Scipio nodded. That described his former boss very well. He was about to say so when a shout from farther up Greene Street made him whip his head around. The shout was one he'd heard before: 'Freedom!' It seemed to come from a great many throats.

All up and down the queue, Negroes looked at one another and up the street in alarm. No one with a dark skin thought of the Freedom Party with anything but dread. 'Freedom!' That great shout was closer now. Scipio glanced at the policemen who'd been keeping the line orderly. He'd always seen the white police as a tool for keeping Negroes in their place. Now he hoped they could protect him and his people.

Past the line of Negroes came the Freedom Party marchers. Scipio stared at them in dismay: hundreds of men tramped along in disciplined ranks. They all wore white shirts and butternut pants. Many of them had steel helmets on their heads. The men in the first rank carried the Stars and Bars and Confederate battle flags. The men in the second rank bore white banners with FREEDOM printed on them in angry red letters, and others that might have been Confederate battle flags save that they featured a red St. Andrew's cross on blue, not blue on red.

'Freedom!' the marchers roared again. Had they turned on the Negroes in line outside the city hall, the handful of policemen could not have hoped to stop them. But they just kept marching and shouting their one-word slogan. That showed discipline, too, and frightened Scipio almost as much as an attack would have done.

He looked from the marchers back to the police. Not only were the policemen outnumbered, they also seemed cowed by the Freedom Party's show of force. It was almost as if the marchers represented the Confederate government and the police were civilian spectators.

'Them bastards is bad trouble,' Aurelius said, speaking in a low voice to make sure he gave the white men no excuse to do anything but march.

'Every time the Freedom Party do something mo' poor buckra join they than the time befo',' Scipio said. 'That go on, they gwine end up runnin' this here country one fine day. What they do then?'

'Whatever they please,' Bathsheba said. 'They do whatever they please.'

'Ain't nothin' we can do about it, anyways,' Aurelius said.

Scipio suddenly felt the weight of the passbook in his pocket. It might have been the weight of a ball and chain. For the very first time, he truly sympathized with the Red uprising in which he'd played an unwilling part. This march was what Cassius and Cherry and the other Reds had feared the most.

But their uprising had helped spawn the Freedom Party- Scipio understood the dialectic and how it worked, even if he didn't think of it as revealed truth. And the black uprising had failed, as any black uprising was bound to do: too few blacks, too few weapons.

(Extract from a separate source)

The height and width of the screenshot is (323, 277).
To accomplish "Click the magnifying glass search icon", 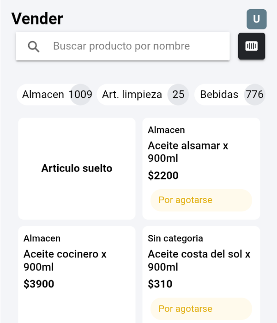I will coord(33,46).
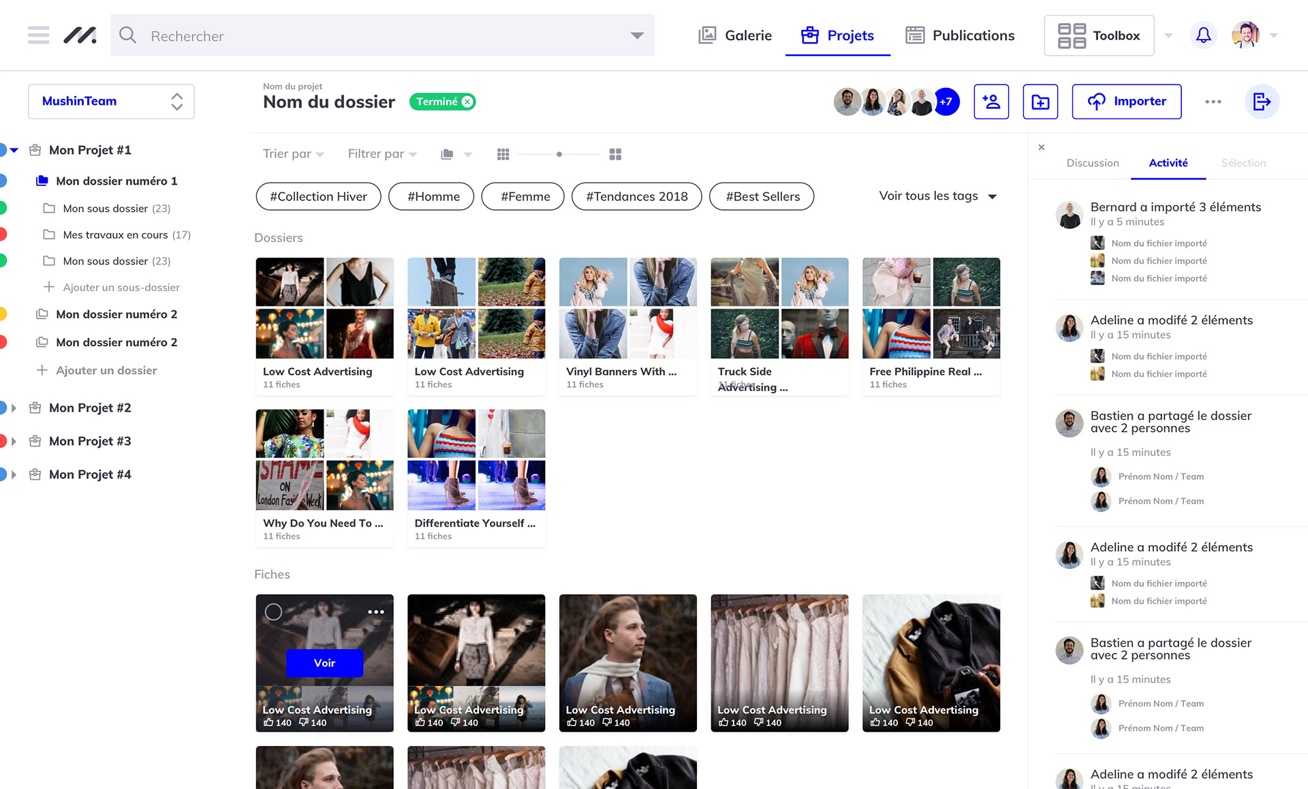This screenshot has width=1308, height=789.
Task: Open the Trier par dropdown
Action: click(x=293, y=154)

What did that leave for Negroes in the CSA? Nothing he could see.

'We's trapped,' he said, hoping Bathsheba or Aurelius would argue with him. Neither of them did, which worried him more than anything.

Sam Carsten slammed a shell into the breech of the five-inch gun he served aboard the USS Remembrance. 'Fire!' Willie Moore shouted. Carsten jerked the lanyard. The cannon roared. The shell casing fell to the deck with a clang of brass on steel. One of the shell-jerkers behind Sam handed him a fresh round. Coughing a little from the cordite fumes, he reloaded the gun.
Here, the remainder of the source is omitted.